William Richard Gladstone Kent FSA (1884 – 9 May 1963) was a historian of London who wrote many books on the history of the city.

==Early life==
William Kent was born in 1884, the youngest son of Richard Kent, the Wesleyan owner of Kent and Matthews, a printing firm, in Lambeth. He was raised in Tradescant Road, Lambeth, south London, and attended the Wheatsheaf Hall where he taught Sunday school and was highly involved in young Methodist activities. He also watched a great deal of cricket at the nearby Oval and later wrote a book on the sport. Later, his family moved to Norbury, where his father ran a stationery business. He lost his religious faith in his early adulthood, sometime after reading the work of Thomas Huxley on agnosticism.

==Career==
Kent wrote many works on the history of London, notably his very successful Encyclopaedia of London, first published in 1937, and London Worthies, 1939.

His memoirs were published in 1938 as The Testament of a Victorian Youth. His study of John Burns, whom his father had known as a boy, is his most important other work, offering a critical but witty and not unsympathetic picture of the former labour leader and cabinet minister, whom Kent often visited in the last years of Burns's life. At this time he was living in Union Road, Clapham.

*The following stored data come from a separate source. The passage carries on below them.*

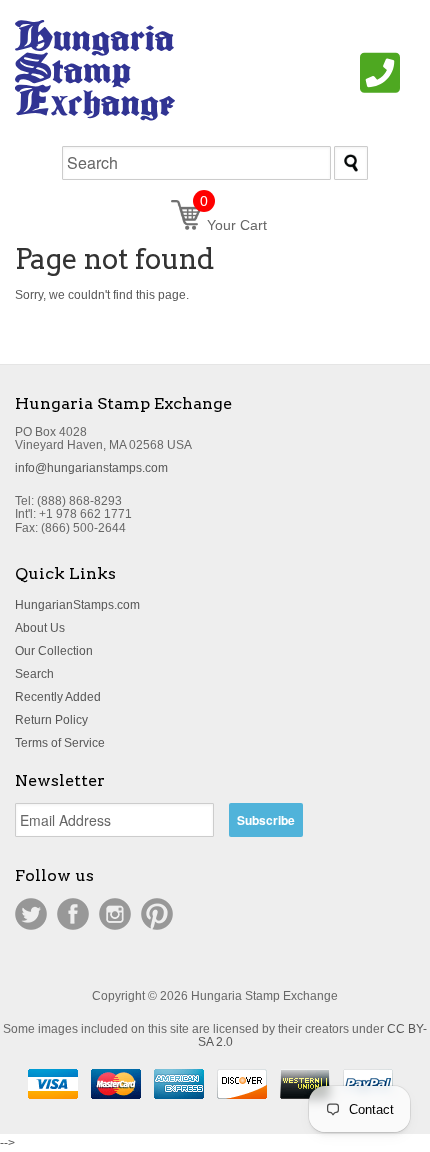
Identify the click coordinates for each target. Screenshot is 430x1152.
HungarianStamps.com (77, 605)
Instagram (115, 914)
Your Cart (233, 225)
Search (34, 674)
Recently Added (58, 697)
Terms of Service (60, 743)
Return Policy (51, 720)
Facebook (73, 914)
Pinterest (157, 914)
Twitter (31, 914)
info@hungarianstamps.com (91, 468)
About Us (40, 628)
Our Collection (54, 651)
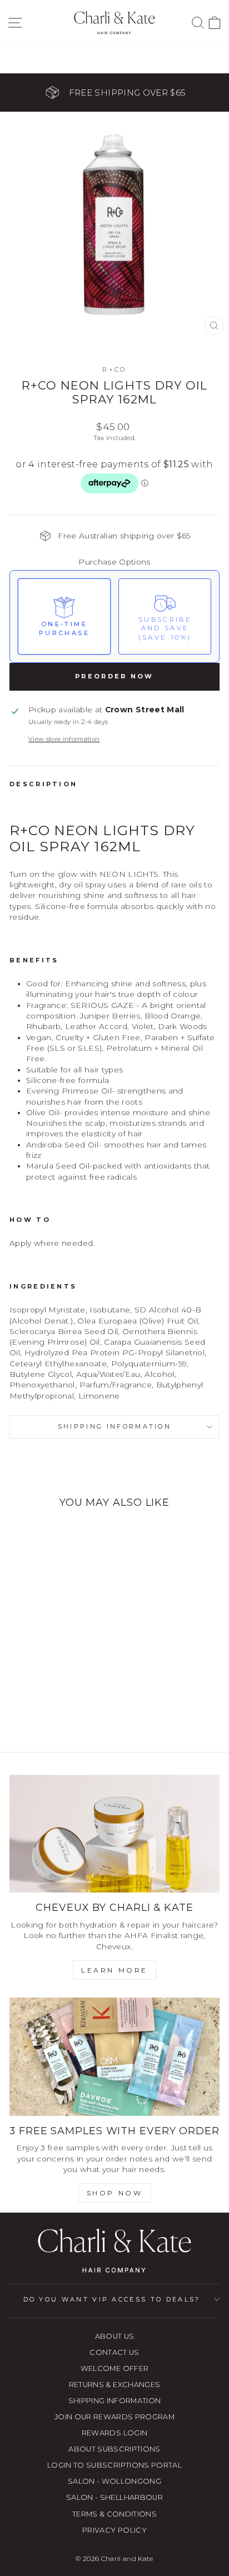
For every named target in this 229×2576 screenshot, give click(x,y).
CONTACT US (114, 2352)
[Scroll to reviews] (114, 509)
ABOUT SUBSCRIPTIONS (114, 2449)
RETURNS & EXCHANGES (115, 2384)
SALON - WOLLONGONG (114, 2481)
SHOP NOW (115, 2193)
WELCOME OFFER (115, 2368)
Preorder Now (114, 676)
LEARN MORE (114, 1970)
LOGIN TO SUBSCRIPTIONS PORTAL (114, 2465)
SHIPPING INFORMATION (114, 2401)
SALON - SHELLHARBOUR (114, 2497)
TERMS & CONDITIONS (114, 2514)
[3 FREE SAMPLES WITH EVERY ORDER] (114, 2057)
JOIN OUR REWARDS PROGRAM (114, 2417)
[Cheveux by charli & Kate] (114, 1834)
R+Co (114, 369)
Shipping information (114, 1426)
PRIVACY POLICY (114, 2530)
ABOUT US (115, 2336)
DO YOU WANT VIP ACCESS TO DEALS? (112, 2299)
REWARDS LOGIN (115, 2433)
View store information (64, 739)
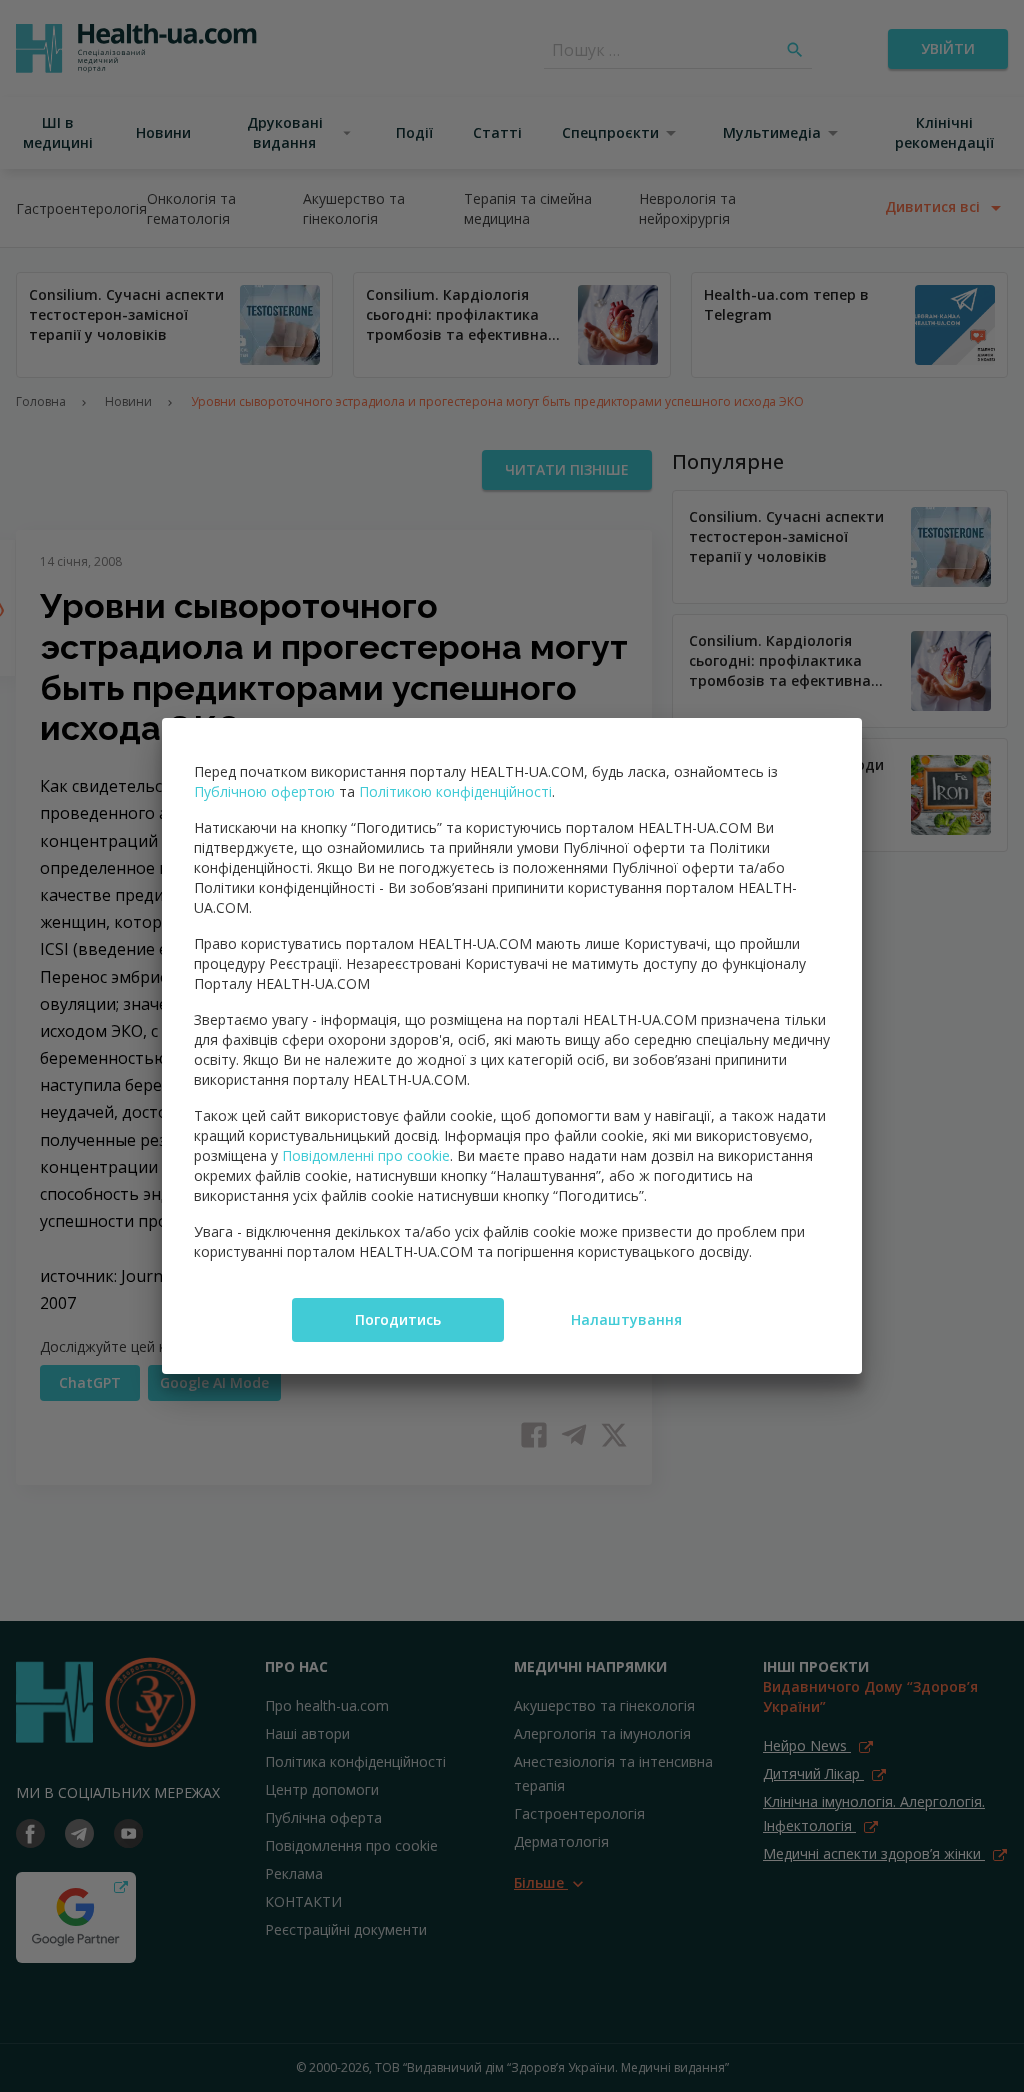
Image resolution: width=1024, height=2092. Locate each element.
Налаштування (626, 1319)
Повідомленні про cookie (366, 1155)
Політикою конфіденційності (455, 791)
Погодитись (398, 1319)
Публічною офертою (264, 791)
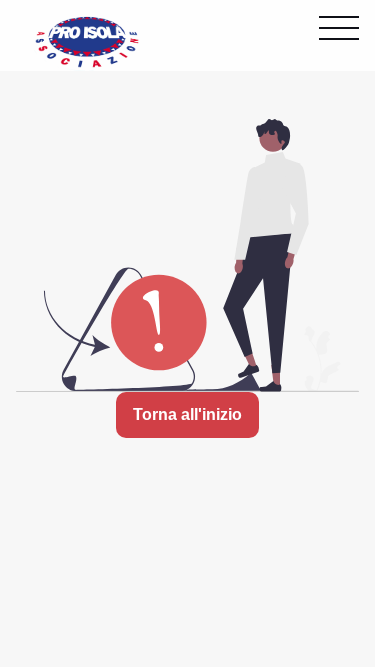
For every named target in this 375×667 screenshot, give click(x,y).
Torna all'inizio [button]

He was a fellow of the Society of Antiquaries of London, elected by ballot on 5 February 1948.

==Death and legacy==
Kent died on 9 May 1963 at Tooting Bec Hospital, London. His home at the time of his death was 76 Brodrick Road, London SW17. He left an estate of £1869.

==Selected publications==
===1920s===
- With Charles Dickens in the Borough. London, 1926.
- Richard Kent. In Memoriam. 1928.

===1930s===
- Dickens and Religion. 1930.
- London for Everyman. J. M. Dent & Sons, London, 1931. (revised editions 1961 & 1969)
- London for Heretics. Watts & Co., London, 1932.
- The George Inn, Southwark. Kent & Matthews, London, 1932.
- London for Shakespeare Lovers. 1934.
- London for Dickens Lovers. Methuen, London, 1935.
- An Encyclopaedia of London. J. M. Dent & Sons, London, 1937. (revised edition 1951, revised again by Godfrey Thompson, 1970)
- The Testament of a Victorian Youth. Heath Cranton, London, 1938.
- London Worthies. Heath Cranton, London, 1939.

===1940s===
- Fifty Years a Cricket Watcher. Cricket Book Society, Hunstanton, 1946.
- Edward de Vere, the Seventeenth Earl of Oxford-the Real Shakespeare. Shakespeare Fellowship, London, 1947. (joint author)
- London for the Curious. A new and original guide to the Metropolis. James Clarke & Co., London, 1947.
- My Lord Mayor. Herbert Jenkins, London, 1947.
- The Lost Treasures of London. Phoenix House, London, 1947.
- Lift up your Heads. An anthology for freethinkers. Compiled by William Kent. Secular Society/Pioneer Press, London, 1948.
- Mine Host London. A chronicle of distinguished visitors. Nicholson & Watson, London, 1948.
- London for the Literary Pilgrim. Rockliff, London, 1949.

===1950s===
- John Burns: Labour's lost leader. Williams & Norgate, 1950.
- Let's all go on the Thames. George Philip & Son, London, 1950.
- Look at London. Jarrold & Sons, Norwich, 1950.
- London for Americans. Staples Press, London, 1950.
- Walks in London. Staples Press, London, 1951.
- London Mystery and Mythology. Staples Press, London, 1952.
- London in the News through Three Centuries. Staples Press, London, 1954.
- The Sage of Camberwell. A biographical sketch of South London's greatest personality [i.e. William Margrie]. W. Margrie, London, 1959.